Some ministry initiatives among Muslims only survive due to external funding. But how can we stay aligned with the ‘nature’ of the gospel itself when putting money into mission. I continue below, an edited report by a western worker in the Middle East who has observed first-hand the dark-side of the interface between ‘mission’ and ‘money’. He also suggests what we can do about it.
We have to be intentional to avoid making a ‘commodity’ out of ministry to Muslims. Even the jargon we use includes “packaged” expressions such as ‘Direct Muslim Ministry’ (i.e. DMM); ‘insider movement’; ‘insider translations’; ‘Muslim Background Believer’ (i.e. MBB); ‘Church Planting Movement’ (i.e. CPM); ‘Unreached People Groups’ (i.e. UPGs) and so on.
Such expressions can be useful as shorthand, for ease of speech; they can also be helpful code-words in sensitive contexts. However; they can also polarize us; spark divisive debates; and appear to ‘quantify’ the activity of the Holy Spirit.
Care is needed not to label people who might never choose to identify themselves in a particular way. What is clear is that none of these terms originated among the peoples or languages of the Middle East. They are imports from economically and educationally advantaged societies and they are applied to people who are “subjects” of our study, prayer and outreach; but they can default into unwittingly turning the people we are sent to serve and love into a ‘commodity’.
A fine North African church leader spoke of foreign missionaries who come into his small fellowship and take away believers to start a new church or movement.

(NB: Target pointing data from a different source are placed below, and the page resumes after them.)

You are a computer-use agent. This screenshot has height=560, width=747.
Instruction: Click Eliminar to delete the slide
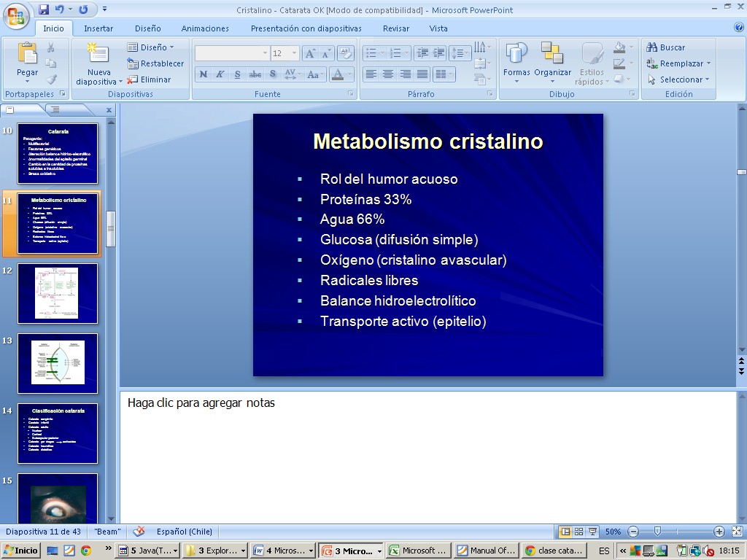tap(150, 79)
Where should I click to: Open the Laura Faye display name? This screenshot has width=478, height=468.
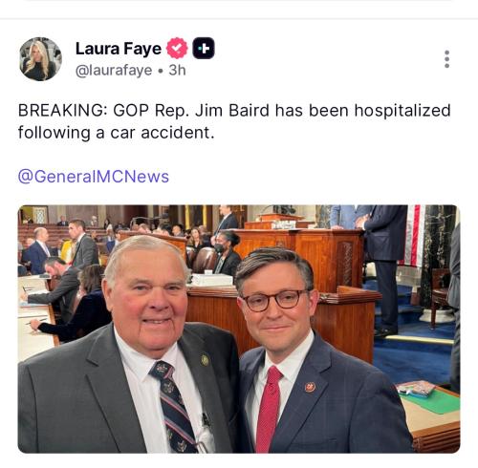(119, 49)
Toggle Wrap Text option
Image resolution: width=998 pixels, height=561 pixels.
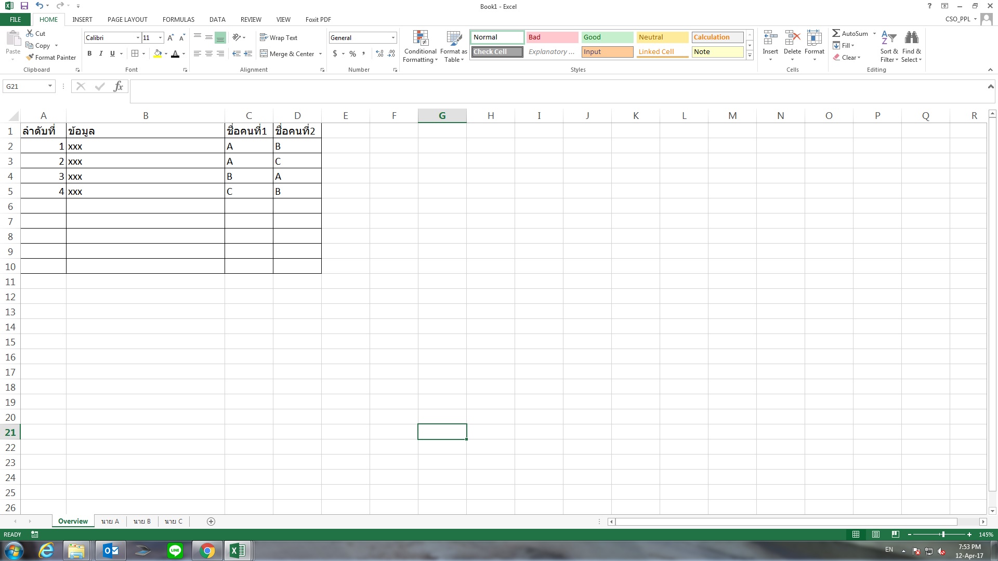[279, 37]
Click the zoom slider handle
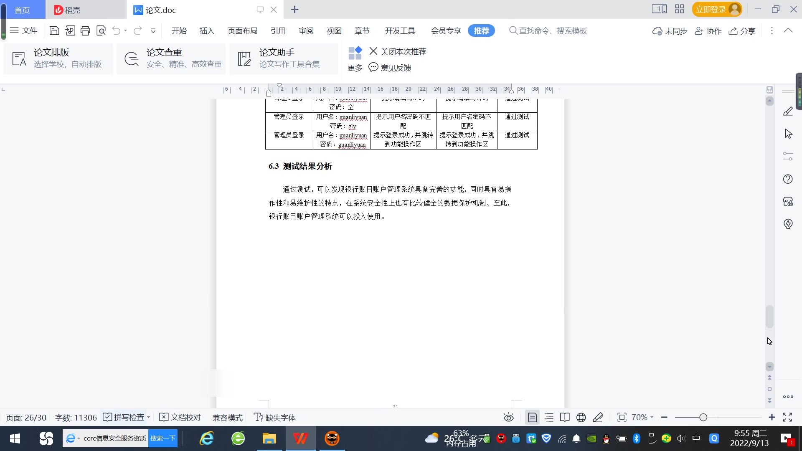 703,418
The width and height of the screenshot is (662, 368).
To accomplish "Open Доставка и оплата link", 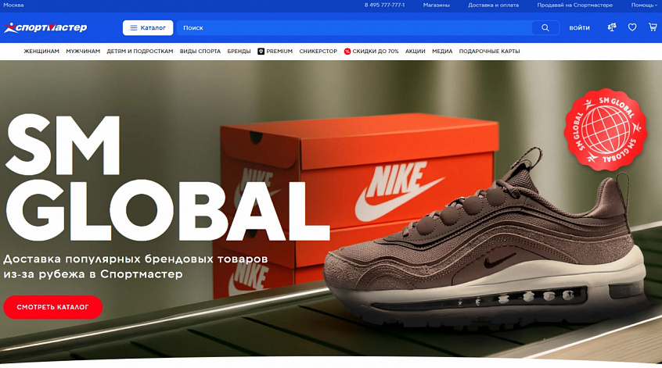I will (493, 5).
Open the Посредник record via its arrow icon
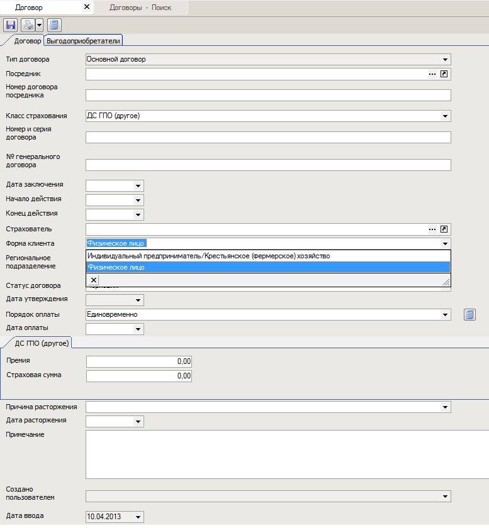 pos(444,74)
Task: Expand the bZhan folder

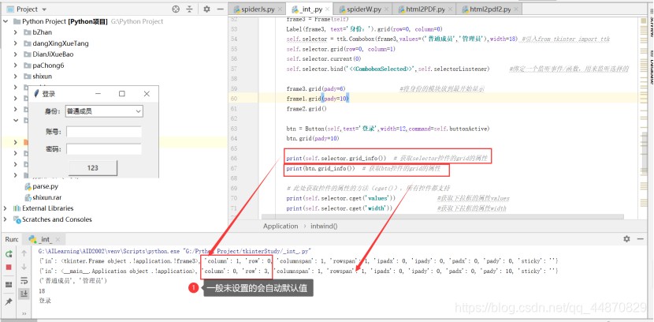Action: coord(17,32)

He says these expatriate workers are themselves under pressure from their churches/agencies to produce “results”. So the short-term goals are pitted against the long-term vision of the local church. He said: ‘The drive to establish a church-planting movement is ripping-out the fabric of the local church in our country.
A western visitor expressed excitement to me about local conversion stories. For the visitor it was job done! However locals see conversion as only the start of a journey that will impact their family and community; issues to be addressed head-on in a long process of biblical discipleship.
This shallow understanding of the Middle Eastern context is common and is a problem when western Christian books are translated into Arabic and distributed widely in the Middle East. Some have been a blessing because local Christians normally can’t publish sustainably without financial sponsorship – so what are they to do? The well-endowed foreign ministry can translate and publish in attractive formats while indigenous authors (who write with a deep local understanding of the context) will never get known due to a lack of financial sponsorship.
Middle Eastern churches can have shelves full of books that deal with western issues, while local writers are marginalised – and this is all as a result of our “mission efforts”. Thankfully some Christian organizations, such as Langham Partnership, break this mould by promoting local scholarship in the developing world who are writing for the church in the developing world.
The subconscious driver in some mission to Muslims is a thing called hegemony – a word I learned from a Muslim leader about many western cultures. It’s worth looking it up in a dictionary!